Entre 2008 et 2012, le taux de crois­sance (ou d’accumulation) des reve­nus tels qu’enregistrés dans les décla­ra­tions fis­cales a été d’un peu plus de 3 % par an alors que la crois­sance éco­no­mique ne pro­gres­sait que 0,5 % en moyenne en Bel­gique. Or, comme le fait remar­quer Tho­mas Piket­ty, « lorsque le taux de ren­de­ment du capi­tal dépasse signi­fi­ca­ti­ve­ment le taux de crois­sance – et (…) cela a presque tou­jours été le cas dans l’histoire, tout du moins jusqu’au XIXe siècle [et depuis le choc pétro­lier] –, cela implique méca­ni­que­ment que les patri­moines issus du pas­sé se reca­pi­ta­lisent plus vite que le rythme de pro­gres­sion de la pro­duc­tion et des reve­nus. Il suf­fit donc aux héri­tiers d’épargner une part limi­tée des reve­nus de leur capi­tal pour que ce der­nier s’accroisse plus vite que l’économie dans son ensemble. Dans ces condi­tions, il est presque inévi­table que les patri­moines héri­tés dominent lar­ge­ment les patri­moines consti­tués au cours d’une vie de tra­vail, et que la concen­tra­tion du capi­tal atteigne des niveaux extrê­me­ment éle­vés, et poten­tiel­le­ment incom­pa­tibles avec les valeurs méri­to­cra­tiques et les prin­cipes de jus­tice sociale qui sont au fon­de­ment de nos socié­tés démo­cra­tiques modernes. » (Piket­ty, p.55, édi­tions Les Livres du Nou­veau Monde, 2013)

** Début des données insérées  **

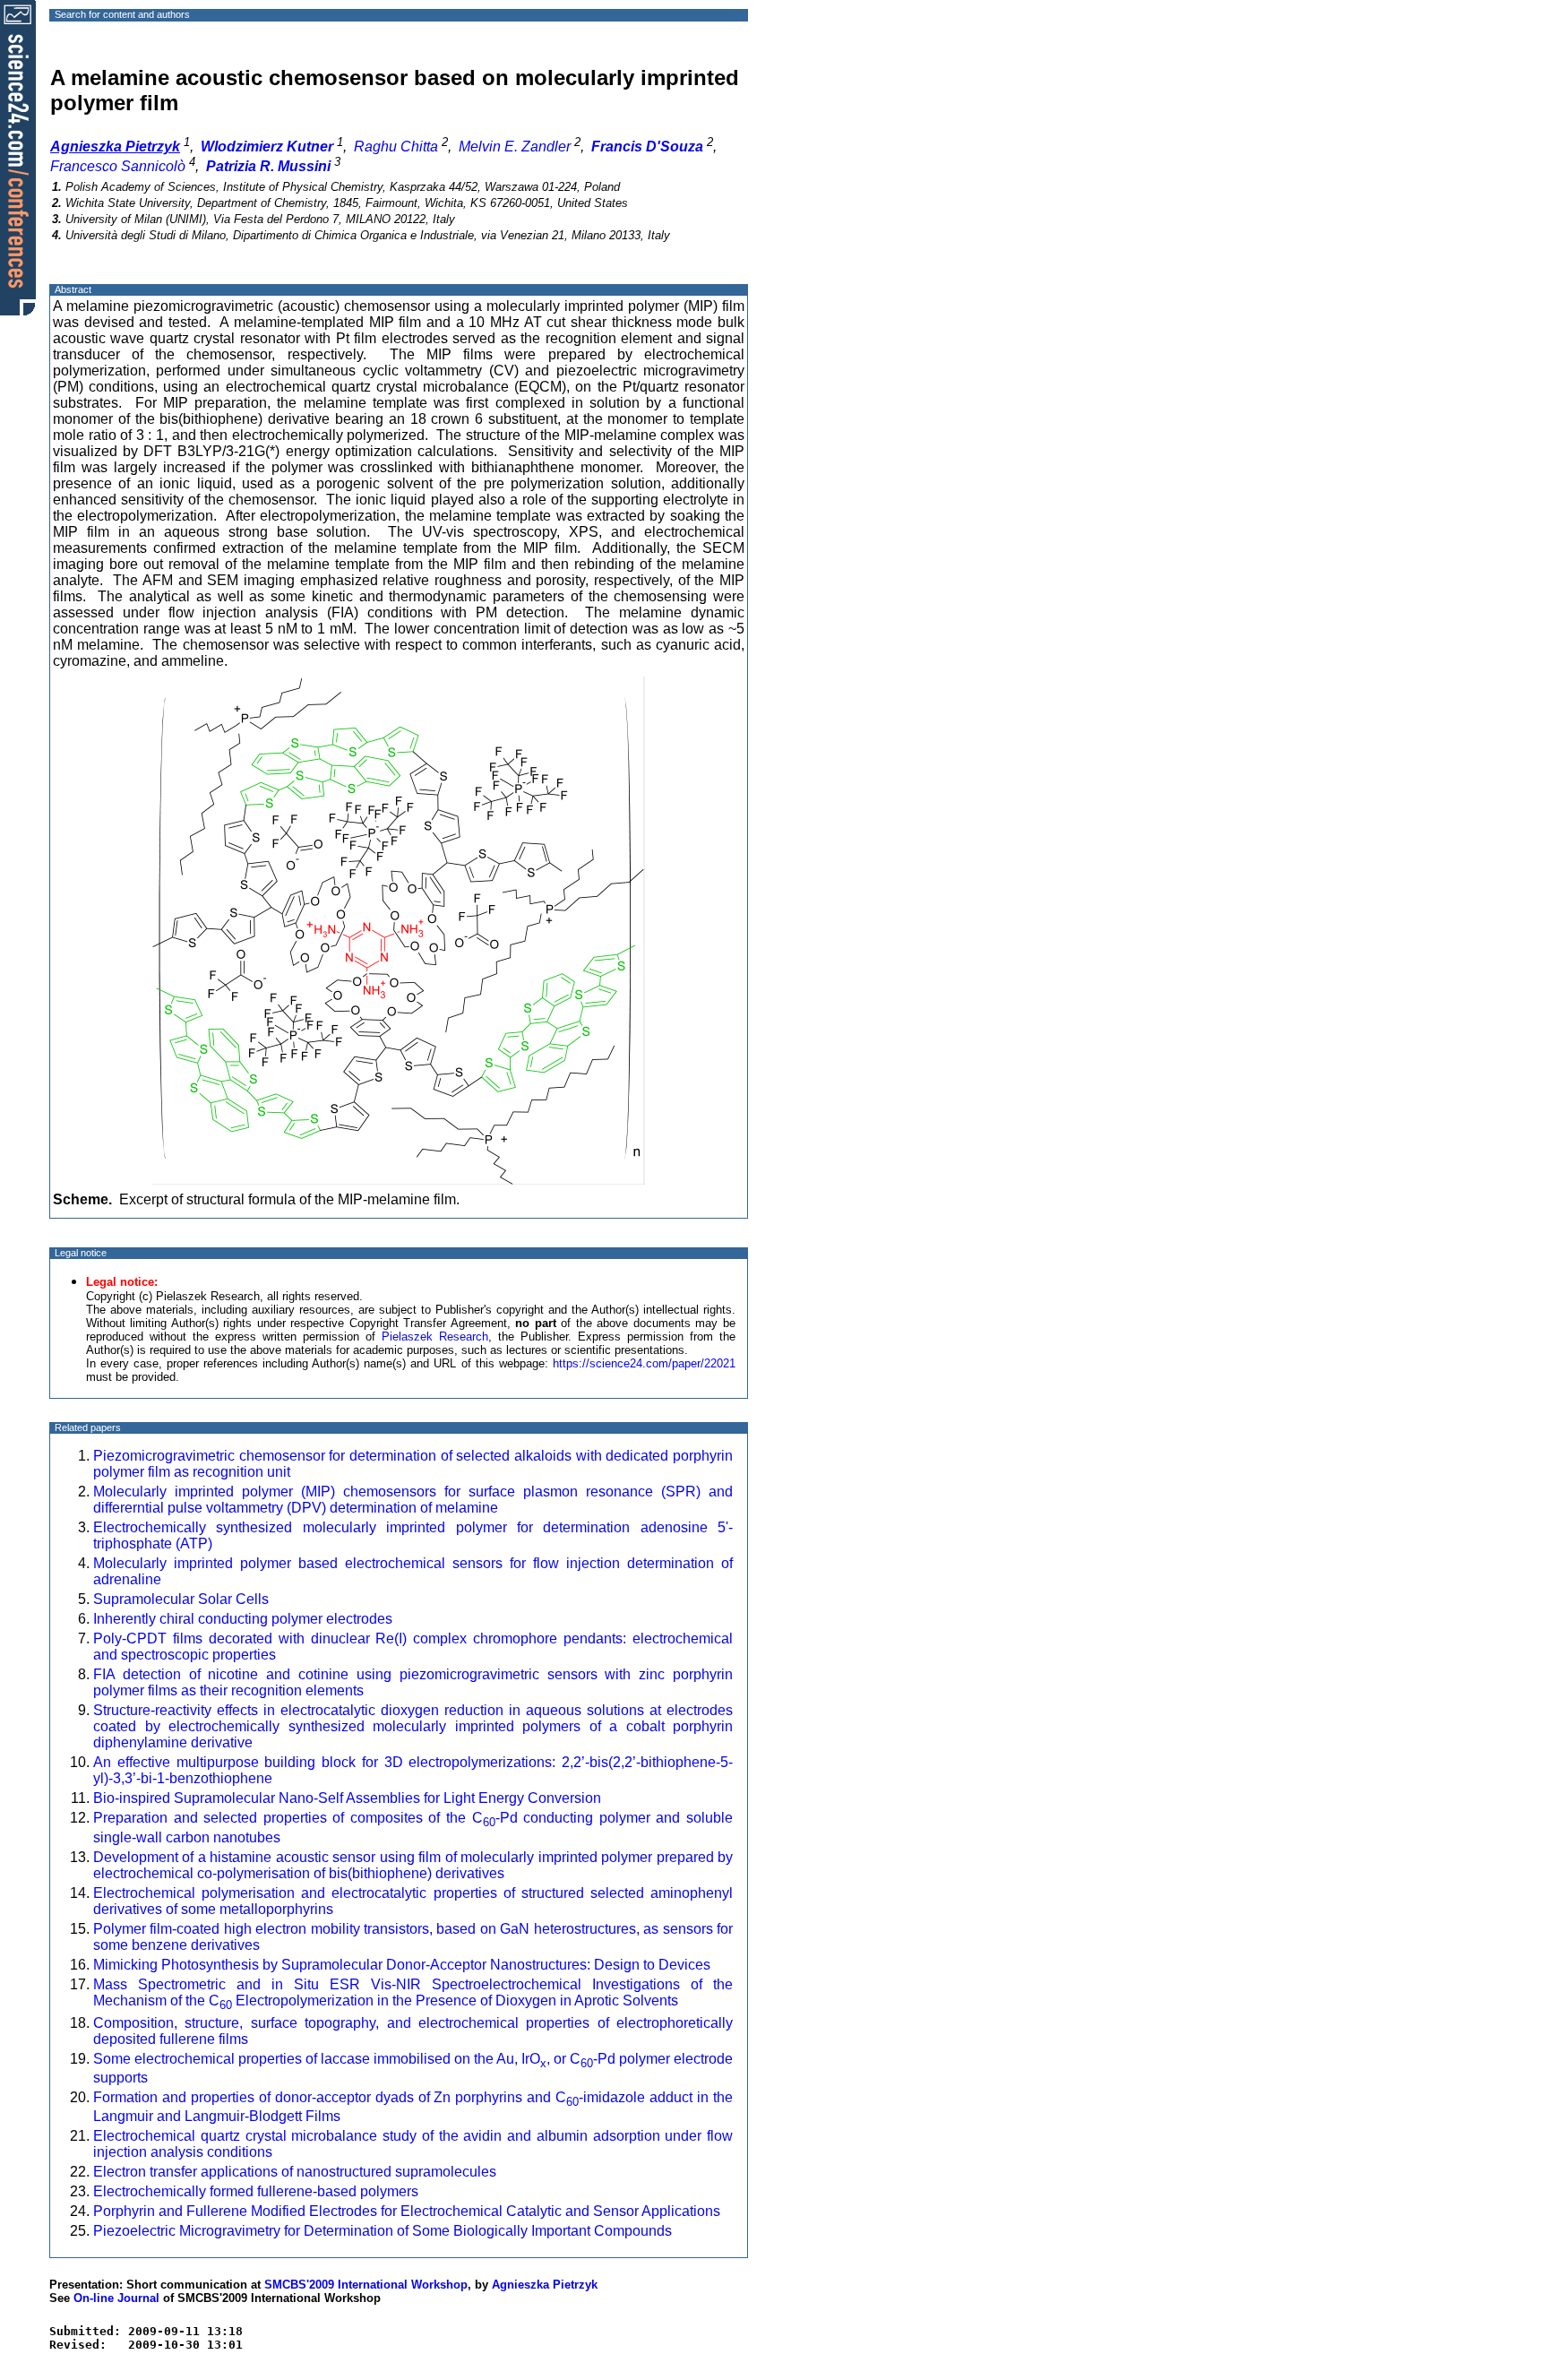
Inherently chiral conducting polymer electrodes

Par consé­quent, au nom de l’équité sociale et inter­gé­né­ra­tion­nelle, il est logique que les seniors les plus riches soient les pre­miers à mettre la main à la poche et que les inéga­li­tés ne puissent se per­pé­tuer à tra­vers leur suc­ces­sion. Après tout, et pour ne prendre qu’une illus­tra­tion, il n’est pas sen­sé de faire payer le poids fara­mi­neux de la dette publique aux plus jeunes (qui, iro­nie de l’histoire, cotisent aus­si pour les pen­sions de ces riches seniors à l’origine de cette crise) et sur­tout aux dizaines de mil­liers de jeunes qui per­dront leur allo­ca­tion d’insertion à par­tir du 1er jan­vier 2015 alors qu’il n’étaient pas nés à l’époque où les finances publiques ont déra­pé, voire au moment où la dette attei­gnait son record his­to­rique (1993).

  1. Il est vain de ten­ter de réécrire l’Histoire 40 ans plus tard. En outre, il n’est pas réa­liste de faire fi de toutes les carac­té­ris­tiques d’un sys­tème socio-éco­no­mique pour ne se foca­li­ser que sur l’une d’elles (en l’occurrence, la dette publique).